* Exercise directions: Set down the whole listing below exactly, without pictures.

* Information:
•••
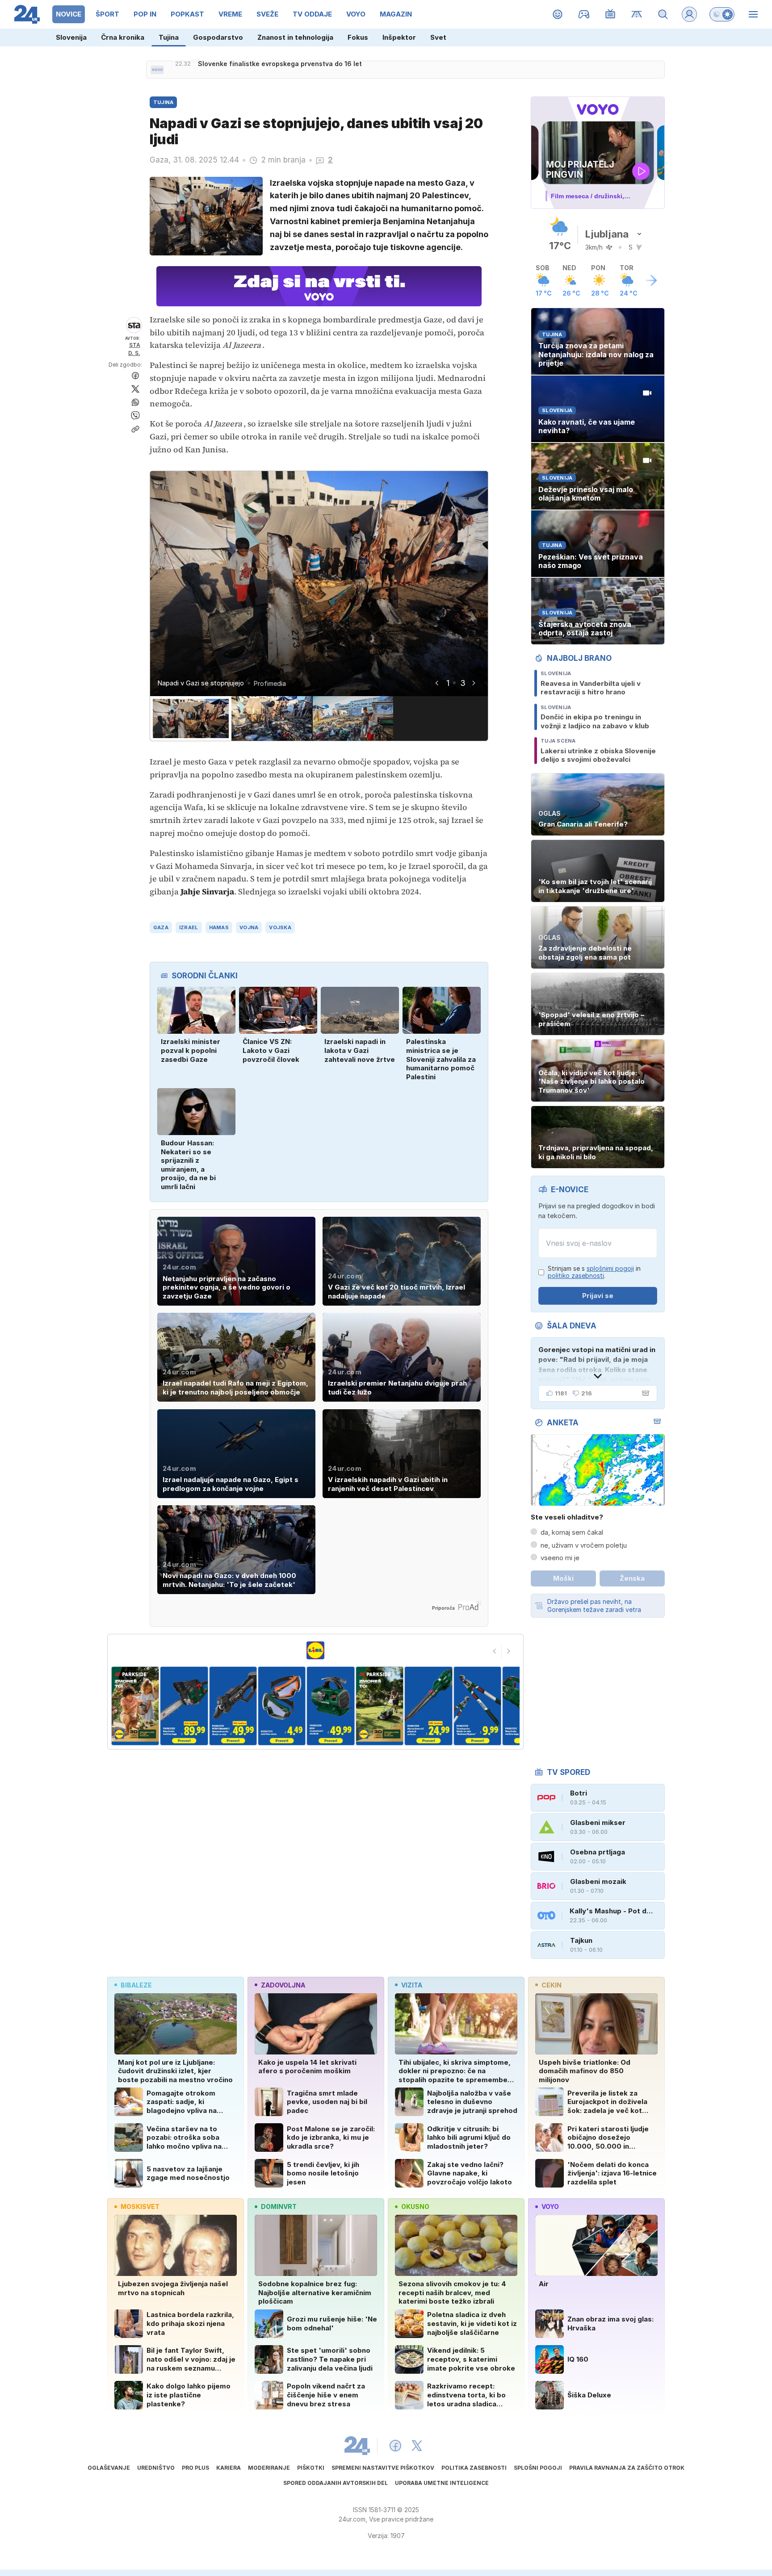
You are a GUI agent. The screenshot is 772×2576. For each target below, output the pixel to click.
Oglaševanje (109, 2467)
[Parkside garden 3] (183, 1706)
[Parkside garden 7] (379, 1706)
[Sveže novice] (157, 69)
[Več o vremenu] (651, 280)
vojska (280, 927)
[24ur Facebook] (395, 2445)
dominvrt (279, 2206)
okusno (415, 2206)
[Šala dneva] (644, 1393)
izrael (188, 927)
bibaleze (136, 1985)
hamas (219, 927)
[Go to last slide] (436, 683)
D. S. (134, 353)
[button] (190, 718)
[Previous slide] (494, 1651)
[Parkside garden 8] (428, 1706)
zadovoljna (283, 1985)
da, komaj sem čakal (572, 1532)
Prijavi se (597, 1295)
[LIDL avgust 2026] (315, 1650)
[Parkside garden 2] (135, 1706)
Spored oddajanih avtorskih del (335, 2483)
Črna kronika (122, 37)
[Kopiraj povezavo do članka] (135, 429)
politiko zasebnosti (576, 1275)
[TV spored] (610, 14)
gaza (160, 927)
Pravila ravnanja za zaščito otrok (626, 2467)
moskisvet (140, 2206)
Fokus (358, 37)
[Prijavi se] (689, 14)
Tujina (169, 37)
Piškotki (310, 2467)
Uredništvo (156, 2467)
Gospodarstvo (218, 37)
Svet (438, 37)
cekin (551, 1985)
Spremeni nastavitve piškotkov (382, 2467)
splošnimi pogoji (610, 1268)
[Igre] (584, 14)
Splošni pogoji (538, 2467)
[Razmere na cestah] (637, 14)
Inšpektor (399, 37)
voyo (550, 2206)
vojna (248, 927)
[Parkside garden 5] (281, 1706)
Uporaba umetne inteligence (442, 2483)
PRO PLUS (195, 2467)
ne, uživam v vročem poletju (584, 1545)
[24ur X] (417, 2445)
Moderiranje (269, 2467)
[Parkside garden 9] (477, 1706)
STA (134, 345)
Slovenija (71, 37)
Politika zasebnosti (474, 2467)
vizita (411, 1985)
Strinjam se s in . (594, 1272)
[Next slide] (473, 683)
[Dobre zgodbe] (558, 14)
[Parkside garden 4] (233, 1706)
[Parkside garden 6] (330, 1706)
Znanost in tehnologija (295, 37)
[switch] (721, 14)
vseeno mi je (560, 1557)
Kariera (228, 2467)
•••
* Written response:
You are a GUI agent. The screenshot is 772×2576. For each target below, output the pixel to click.
Oglaševanje (109, 2467)
[Parkside garden 3] (183, 1706)
[Parkside garden 7] (379, 1706)
[Sveže novice] (157, 69)
[Več o vremenu] (651, 280)
vojska (280, 927)
[24ur Facebook] (395, 2445)
dominvrt (279, 2206)
okusno (415, 2206)
[Šala dneva] (644, 1393)
izrael (188, 927)
bibaleze (136, 1985)
hamas (219, 927)
[Go to last slide] (436, 683)
D. S. (134, 353)
[button] (190, 718)
[Previous slide] (494, 1651)
[Parkside garden 8] (428, 1706)
zadovoljna (283, 1985)
da, komaj sem čakal (572, 1532)
Prijavi se (597, 1295)
[LIDL avgust 2026] (315, 1650)
[Parkside garden 2] (135, 1706)
Spored oddajanih avtorskih del (335, 2483)
Črna kronika (122, 37)
[Kopiraj povezavo do članka] (135, 429)
politiko zasebnosti (576, 1275)
[TV spored] (610, 14)
gaza (160, 927)
Pravila ravnanja za zaščito otrok (626, 2467)
moskisvet (140, 2206)
Fokus (358, 37)
[Prijavi se] (689, 14)
Tujina (169, 37)
Piškotki (310, 2467)
Uredništvo (156, 2467)
Gospodarstvo (218, 37)
Svet (438, 37)
cekin (551, 1985)
Spremeni nastavitve piškotkov (382, 2467)
splošnimi pogoji (610, 1268)
[Igre] (584, 14)
Splošni pogoji (538, 2467)
[Razmere na cestah] (637, 14)
Inšpektor (399, 37)
voyo (550, 2206)
vojna (248, 927)
[Parkside garden 5] (281, 1706)
Uporaba umetne inteligence (442, 2483)
PRO PLUS (195, 2467)
ne, uživam v vročem poletju (584, 1545)
[24ur X] (417, 2445)
Moderiranje (269, 2467)
[Parkside garden 9] (477, 1706)
STA (134, 345)
Slovenija (71, 37)
Politika zasebnosti (474, 2467)
vizita (411, 1985)
Strinjam se s in . (594, 1272)
[Next slide] (473, 683)
[Dobre zgodbe] (558, 14)
[Parkside garden 4] (233, 1706)
[Parkside garden 6] (330, 1706)
Znanost in tehnologija (295, 37)
[switch] (721, 14)
vseeno mi je (560, 1557)
Kariera (228, 2467)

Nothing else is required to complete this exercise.